Here are the important parts of my code:
Model:
class ConvNet(nn.Module):
def __init__(self):
super(ConvNet, self).__init__()
self.conv1 = nn.Conv2d(1, 64, kernel_size=(1, 50))
self.conv2 = nn.Conv2d(64, 128, (1, 50))
self.conv3 = nn.Conv2d(128, 128, (1, 50))
self.fc1 = nn.Linear(32000, 1000)
self.fc2 = nn.Linear(1000, 250)
self.fc3 = nn.Linear(250, 3)
self.dropout = nn.Dropout(p=0.2)
def forward(self, x):
x = F.relu(self.conv1(x))
x = F.relu(self.conv2(x))
x = F.relu(self.conv3(x))
x.view(-1, 32000)
x = self.dropout(F.relu(self.fc1(x)))
x = self.dropout(F.relu(self.fc2(x)))
x = self.fc3(x)
return x
model = ConvNet()
print(model)
Output:
ConvNet(
(conv1): Conv2d(1, 64, kernel_size=(1, 50), stride=(1, 1))
(conv2): Conv2d(64, 128, kernel_size=(1, 50), stride=(1, 1))
(conv3): Conv2d(128, 128, kernel_size=(1, 50), stride=(1, 1))
(fc1): Linear(in_features=32000, out_features=1000, bias=True)
(fc2): Linear(in_features=1000, out_features=250, bias=True)
(fc3): Linear(in_features=250, out_features=3, bias=True)
(dropout): Dropout(p=0.2, inplace=False)
)
Training loader:
training_data= []
train_tensor_wv_np = training_tensor_wordvecs.numpy()
train_tensor_label_np = training_tensor_labels.numpy()
for i in range(len(training_tensor_wordvecs)):
training_data.append([train_tensor_wv_np[i], train_tensor_label_np[i]])
trainloader = torch.utils.data.DataLoader(training_data, shuffle=False, batch_size=1)
i1, l1 = next(iter(trainloader))
print(i1.shape, l1.shape)
Output:
torch.Size([1, 5, 50]) torch.Size([1, 5])
Training loop:
epochs = 20
model.train()
for epoch in range(epochs):
training_loss = 0.0
for data, target in trainloader:
optimizer.zero_grad()
output=model(data)
loss = criterion(ouput, target)
loss.backward()
optimizer.step()
training_loss+= loss.tem()*data.size(0)
training_loss = training_loss/len(trainloader.sampler)
print('Epoch: {} \tTraining Loss: {:.6f}'.format(
epoch+1,
training_loss
))
Output:
RuntimeError Traceback (most recent call last)

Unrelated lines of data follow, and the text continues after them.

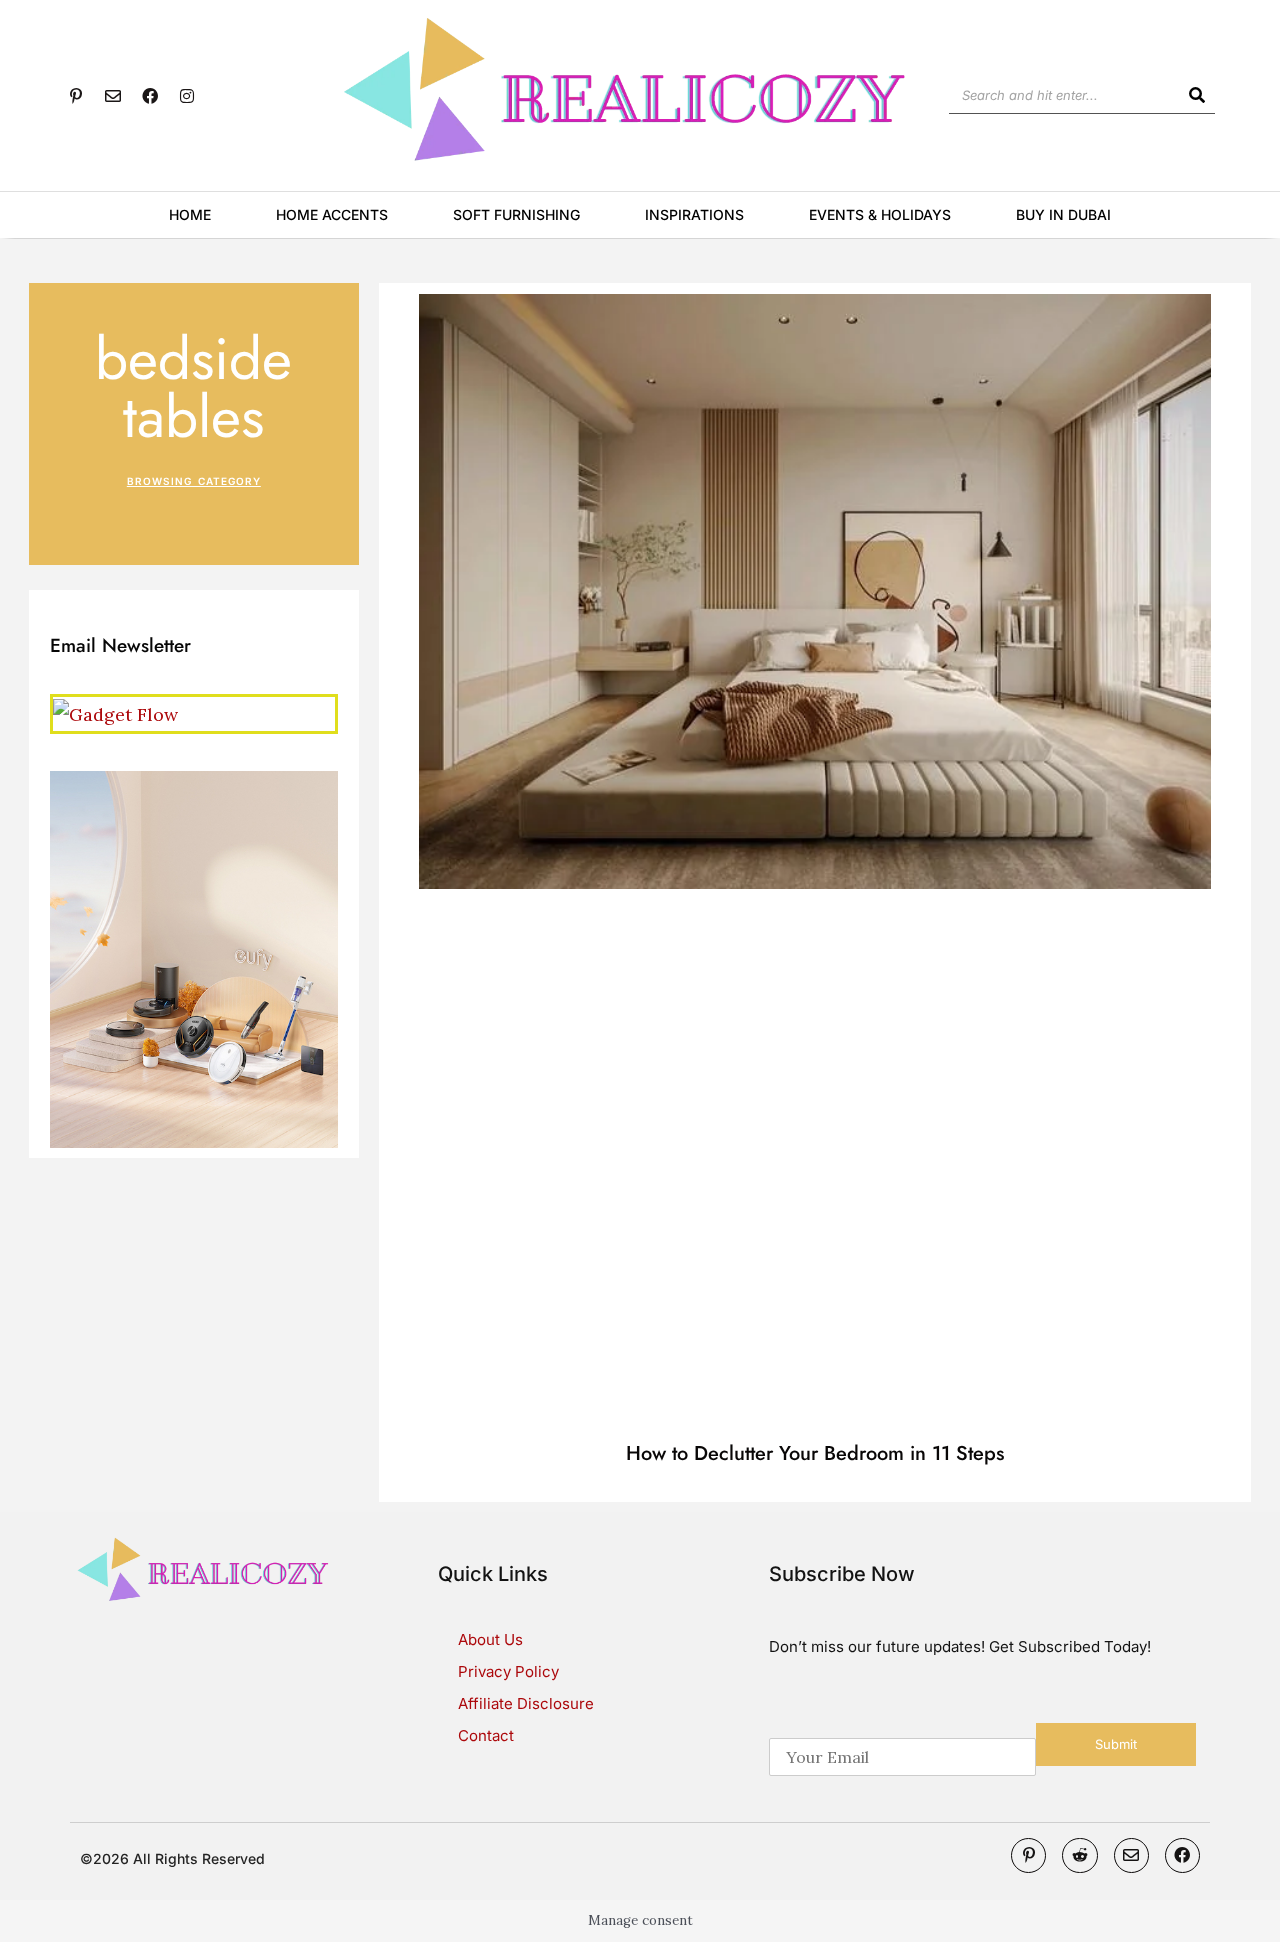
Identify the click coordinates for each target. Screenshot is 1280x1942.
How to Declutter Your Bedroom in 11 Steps (815, 1453)
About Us (490, 1639)
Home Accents (332, 214)
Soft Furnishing (516, 214)
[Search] (1196, 95)
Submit (1116, 1744)
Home (190, 214)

<ipython-input-136-a20e1a302cfe> in <module>
8 for data, target in trainloader:
9 optimizer.zero_grad()
---> 10 output=model(data)
11 loss = criterion(ouput, target)
12 loss.backward()
D:\Users\user\Anaconda3\lib\site-packages\torch\nn\modules\module.py in __call__(self, *input, **kwargs)
538 result = self._slow_forward(*input, **kwargs)
539 else:
--> 540 result = self.forward(*input, **kwargs)

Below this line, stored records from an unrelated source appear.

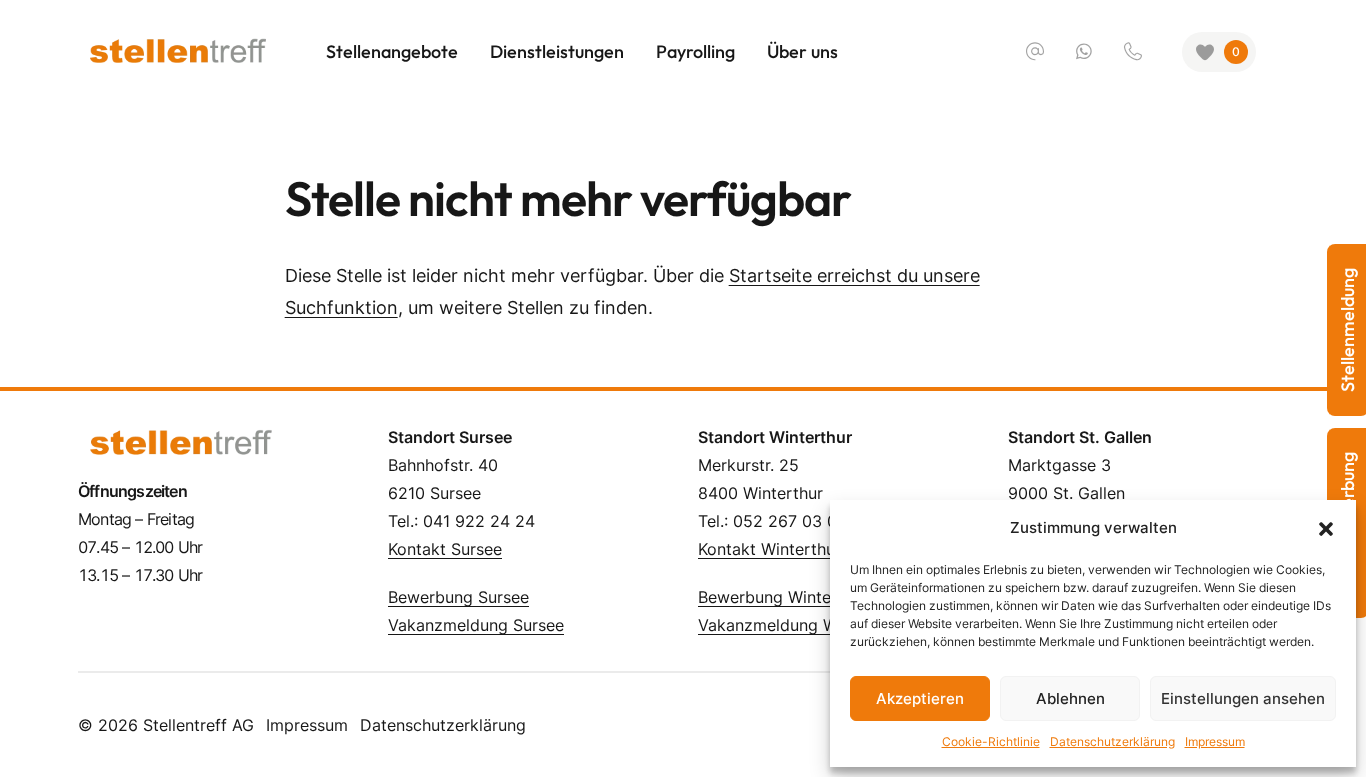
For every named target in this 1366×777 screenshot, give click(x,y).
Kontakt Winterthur (769, 549)
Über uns (802, 51)
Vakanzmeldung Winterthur (800, 625)
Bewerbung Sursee (458, 597)
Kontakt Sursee (445, 549)
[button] (1326, 528)
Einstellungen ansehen (1243, 698)
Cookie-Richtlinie (991, 741)
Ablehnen (1070, 698)
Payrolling (695, 51)
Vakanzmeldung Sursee (476, 625)
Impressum (307, 725)
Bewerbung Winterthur (783, 597)
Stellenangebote (392, 51)
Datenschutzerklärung (443, 725)
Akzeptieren (920, 698)
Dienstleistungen (557, 51)
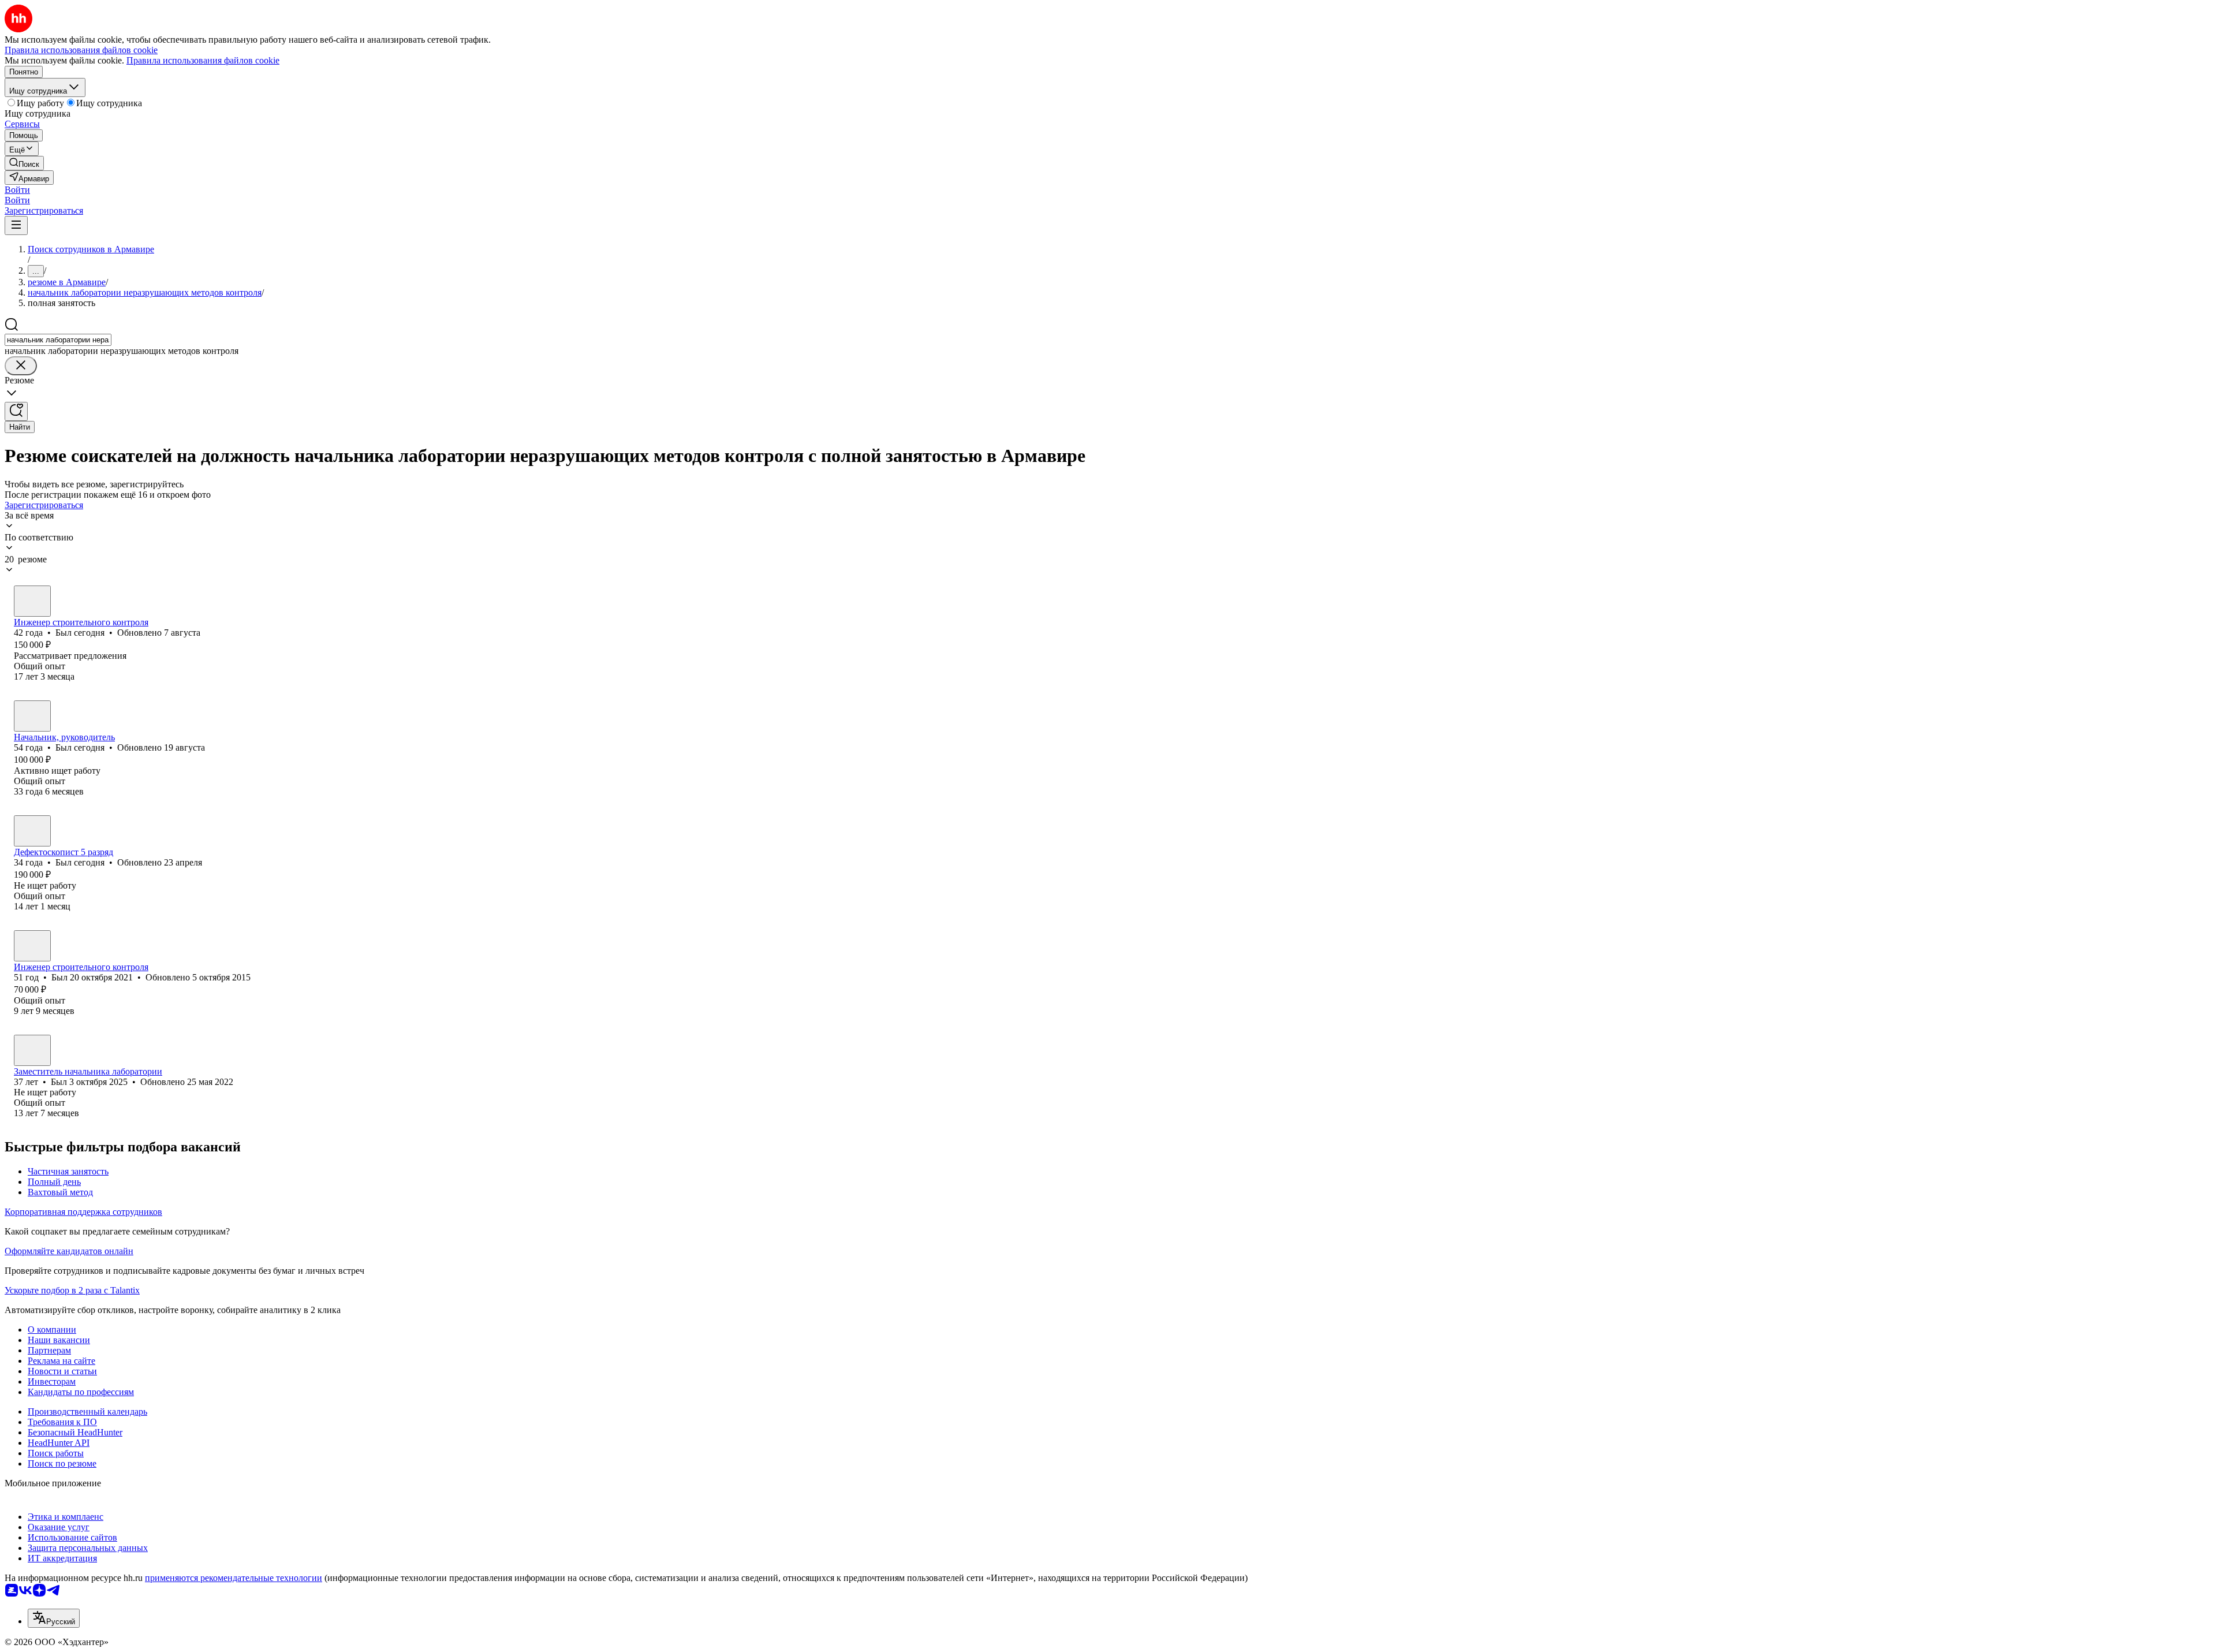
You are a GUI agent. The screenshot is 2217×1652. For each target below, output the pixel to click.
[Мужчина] (32, 601)
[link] (24, 163)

541 for hook in self._forward_hooks.values():
542 hook_result = hook(self, input, result)
<ipython-input-133-ce6a4f5b562c> in forward(self, x)
14
15 def forward(self, x):
---> 16 x = F.relu(self.conv1(x))
17 x = F.relu(self.conv2(x))
18 x = F.relu(self.conv3(x))
D:\Users\user\Anaconda3\lib\site-packages\torch\nn\modules\module.py in __call__(self, *input, **kwargs)
538 result = self._slow_forward(*input, **kwargs)
539 else:
--> 540 result = self.forward(*input, **kwargs)

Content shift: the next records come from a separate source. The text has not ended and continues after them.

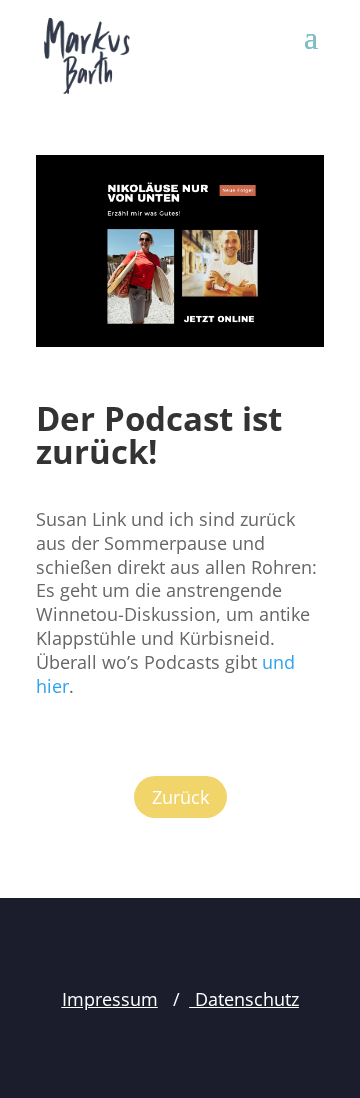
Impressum (110, 999)
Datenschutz (244, 999)
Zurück (180, 797)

541 for hook in self._forward_hooks.values():
542 hook_result = hook(self, input, result)
D:\Users\user\Anaconda3\lib\site-packages\torch\nn\modules\conv.py in forward(self, input)
346
347 def forward(self, input):
--> 348 return self._conv_forward(input, self.weight)
349
350 class Conv3d(_ConvNd):
D:\Users\user\Anaconda3\lib\site-packages\torch\nn\modules\conv.py in _conv_forward(self, input, weight)
343 _pair(0), self.dilation, self.groups)
344 return F.conv2d(input, weight, self.bias, self.stride,
--> 345 self.padding, self.dilation, self.groups)
346
347 def forward(self, input):
RuntimeError: Expected 4-dimensional input for 4-dimensional weight [64, 1, 1, 50], but got 3-dimensional input of size [1, 5, 50] instead
I don’t really know how to fix the dimensionality error, and I’m generally unsure if my current approach will work. Any guidance would be extremely appreciated. I am still relatively inexperienced, so I apologize if I have not presented my issue in the most readable way.